Vic Renalson

Personal information
- Full name: Victor Allen Renalson
- Nationality: Australia
- Born: 1926/27
- Died: July 1998 (age 71) Sunshine Coast, Queensland

Medal record
Athletics
Paralympic Games
| Gold medal – first place | 1968 Tel Aviv | Men's Club Throw A |
| Gold medal – first place | 1968 Tel Aviv | Men's Discus A |
| Silver medal – second place | 1968 Tel Aviv | Men's Javelin A |
| Silver medal – second place | 1972 Heidelberg | Men's Discus 3 |
| Bronze medal – third place | 1968 Tel Aviv | Men's Shot Put A |
| Bronze medal – third place | 1972 Heidelberg | Men's Precision Javelin open |
Weightlifting
Paralympic Games
| Gold medal – first place | 1968 Tel Aviv | Men's Heavyweight |
| Gold medal – first place | 1972 Heidelberg | Men's Heavyweight |
| Gold medal – first place | 1976 Toronto | Men's Middleweight |
| Silver medal – second place | 1964 Tokyo | Men's Heavyweight |

= Vic Renalson =

Victor "Vic" Allen Renalson, MBE (1926/27 – July 1998) was an Australian athlete, weightlifter, and track and field coach. He won ten medals at four Paralympics from 1964 to 1976, and worked as a track and field coach for both Olympic and Paralympic athletes.

==Personal life==
Renalson became a paraplegic after a car accident in 1951 at the age of 23. He was working as a fitter and Turner and was driving to North Queensland to work on a sugarcane plantation when the steering on his car failed near Sarina. The car hit a bridge and he was thrown 6 m to a dry creek bed. He was married to Laurel, a former Queensland netballer and Australian walking champion, who died in 1992. He died in July 1998 on Queensland's Sunshine Coast at the age of 71.

==Career==
Renalson won medals in weightlifting at all four Paralympics from 1964 to 1976: a silver medal in the Men's Heavyweight event at the 1964 Tokyo Games, a gold medal in the Men's Heavyweight event at both the 1968 Tel Aviv and 1972 Heidelberg Games, and a gold medal in the Men's Middleweight event at the 1976 Toronto Games. He participated in athletics at three Paralympics from 1968 to 1976; in 1968 he won two gold medals in the Men's Club Throw A and Men's Discus A events, a silver medal in the Men's Javelin A event, and a bronze medal in the Men's Shot Put A event, and in 1972 he won a silver medal in the Men's Discus 3 event and a bronze medal in the Men's Precision Javelin open event.
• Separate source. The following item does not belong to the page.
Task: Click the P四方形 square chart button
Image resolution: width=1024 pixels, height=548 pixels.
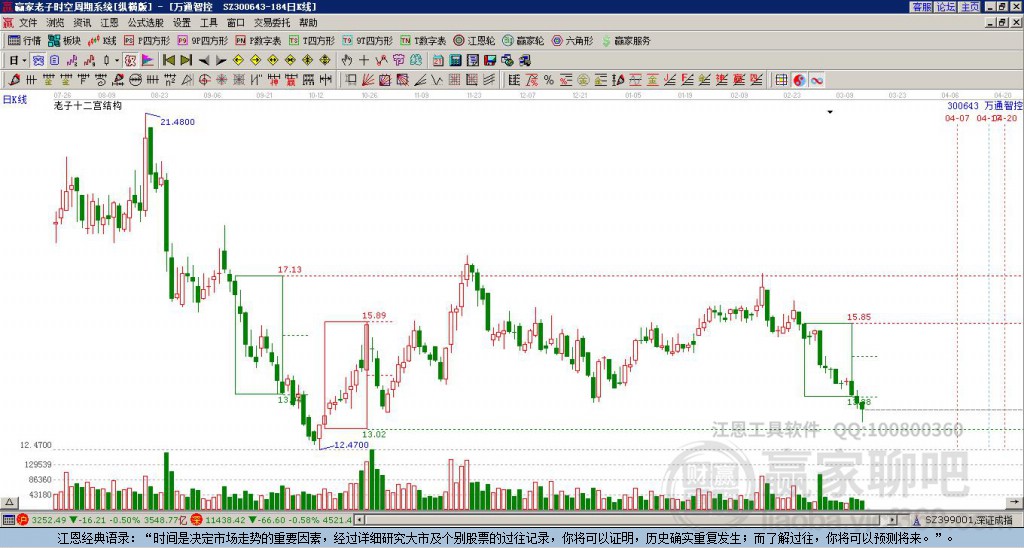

A lifelong member of the Toowong Harriers Club, he coached Olympians Norma Croker, Eric Bigby, and Pat Duggan. Bigby said of him:

Vic was a man ahead of his time. It's true to say he got me to the Tokyo Games in 1964 and he was one of the first coaches to incorporate weight training for track athletes. He was a very inspirational individual who engendered a spirit of adventure, enthusiasm and enjoyment. Those who worked with him never viewed Vic as a man in a wheelchair.

He was Australia's head track and field coach at the 1988 Seoul Paralympics, and worked with the Australian Institute of Sport as a satellite track and field coach from 1987 to 1993.

==Recognition==
Renalson was a finalist in the ABC Sportsman of the Year award in 1968, and became a member of the Order of the British Empire in 1973 for services to sport and the community.